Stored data
┄┄┄┄┄┄

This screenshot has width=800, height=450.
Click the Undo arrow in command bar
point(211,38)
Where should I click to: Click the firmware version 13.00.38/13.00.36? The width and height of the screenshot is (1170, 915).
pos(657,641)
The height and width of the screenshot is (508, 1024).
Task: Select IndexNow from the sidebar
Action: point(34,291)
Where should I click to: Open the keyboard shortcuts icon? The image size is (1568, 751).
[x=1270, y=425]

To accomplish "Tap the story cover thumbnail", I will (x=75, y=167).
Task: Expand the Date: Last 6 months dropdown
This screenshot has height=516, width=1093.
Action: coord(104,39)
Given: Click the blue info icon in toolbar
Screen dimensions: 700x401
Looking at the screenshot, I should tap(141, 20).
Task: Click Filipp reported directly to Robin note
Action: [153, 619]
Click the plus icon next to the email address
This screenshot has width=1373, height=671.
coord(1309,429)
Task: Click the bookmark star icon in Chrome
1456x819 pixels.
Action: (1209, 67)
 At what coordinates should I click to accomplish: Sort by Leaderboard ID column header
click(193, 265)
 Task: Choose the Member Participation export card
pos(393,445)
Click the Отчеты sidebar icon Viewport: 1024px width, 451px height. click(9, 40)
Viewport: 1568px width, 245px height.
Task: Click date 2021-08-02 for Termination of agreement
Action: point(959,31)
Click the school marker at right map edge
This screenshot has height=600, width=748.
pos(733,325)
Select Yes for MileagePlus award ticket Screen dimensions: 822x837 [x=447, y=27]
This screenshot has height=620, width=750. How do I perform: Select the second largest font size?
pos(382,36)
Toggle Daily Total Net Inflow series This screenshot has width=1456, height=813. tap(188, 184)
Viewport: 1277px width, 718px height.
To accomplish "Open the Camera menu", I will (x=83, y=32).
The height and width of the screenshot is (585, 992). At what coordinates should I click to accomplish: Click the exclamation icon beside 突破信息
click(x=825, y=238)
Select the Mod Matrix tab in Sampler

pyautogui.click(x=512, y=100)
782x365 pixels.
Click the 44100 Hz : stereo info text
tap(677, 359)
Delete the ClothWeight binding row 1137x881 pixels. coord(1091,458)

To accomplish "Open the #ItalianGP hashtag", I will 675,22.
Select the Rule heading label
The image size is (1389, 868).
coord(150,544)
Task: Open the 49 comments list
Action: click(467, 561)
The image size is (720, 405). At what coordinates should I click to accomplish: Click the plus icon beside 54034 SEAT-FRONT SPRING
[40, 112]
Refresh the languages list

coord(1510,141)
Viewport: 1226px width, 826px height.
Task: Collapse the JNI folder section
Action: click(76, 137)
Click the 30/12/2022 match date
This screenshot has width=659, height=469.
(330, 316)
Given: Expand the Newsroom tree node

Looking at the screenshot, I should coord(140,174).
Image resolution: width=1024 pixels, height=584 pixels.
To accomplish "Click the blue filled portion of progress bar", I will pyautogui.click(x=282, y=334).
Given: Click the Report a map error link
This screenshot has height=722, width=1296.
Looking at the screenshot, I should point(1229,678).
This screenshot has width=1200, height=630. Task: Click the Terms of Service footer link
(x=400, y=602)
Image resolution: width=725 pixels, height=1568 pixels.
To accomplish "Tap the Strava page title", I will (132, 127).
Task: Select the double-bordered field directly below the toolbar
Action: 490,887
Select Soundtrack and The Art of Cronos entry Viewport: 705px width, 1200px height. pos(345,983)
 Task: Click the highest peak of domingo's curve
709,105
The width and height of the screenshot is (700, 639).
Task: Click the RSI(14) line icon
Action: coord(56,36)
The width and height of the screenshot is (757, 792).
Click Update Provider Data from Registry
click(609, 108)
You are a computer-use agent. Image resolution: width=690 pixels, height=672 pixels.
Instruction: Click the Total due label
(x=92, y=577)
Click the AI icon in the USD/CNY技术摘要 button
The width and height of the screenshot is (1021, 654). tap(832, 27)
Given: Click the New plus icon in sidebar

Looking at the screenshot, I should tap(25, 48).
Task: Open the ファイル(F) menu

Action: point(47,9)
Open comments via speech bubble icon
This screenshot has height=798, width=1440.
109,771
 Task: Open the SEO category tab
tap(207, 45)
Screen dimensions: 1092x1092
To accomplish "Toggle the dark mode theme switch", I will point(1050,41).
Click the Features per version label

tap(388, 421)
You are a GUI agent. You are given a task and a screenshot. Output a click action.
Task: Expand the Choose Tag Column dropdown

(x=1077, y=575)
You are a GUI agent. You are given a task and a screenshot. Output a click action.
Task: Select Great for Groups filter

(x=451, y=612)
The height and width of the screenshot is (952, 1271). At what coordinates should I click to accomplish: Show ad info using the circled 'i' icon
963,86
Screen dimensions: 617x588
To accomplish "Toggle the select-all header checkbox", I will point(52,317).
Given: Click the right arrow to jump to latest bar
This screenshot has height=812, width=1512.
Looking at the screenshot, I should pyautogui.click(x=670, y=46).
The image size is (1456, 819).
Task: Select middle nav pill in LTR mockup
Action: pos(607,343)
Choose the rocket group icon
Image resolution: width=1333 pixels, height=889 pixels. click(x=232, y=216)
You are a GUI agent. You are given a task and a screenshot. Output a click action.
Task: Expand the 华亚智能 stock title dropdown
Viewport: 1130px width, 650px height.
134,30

┄┄┄┄┄┄

# Task item
How many lines in the records above contain the word "blue"? Answer with the number only.

# Answer for this exercise
2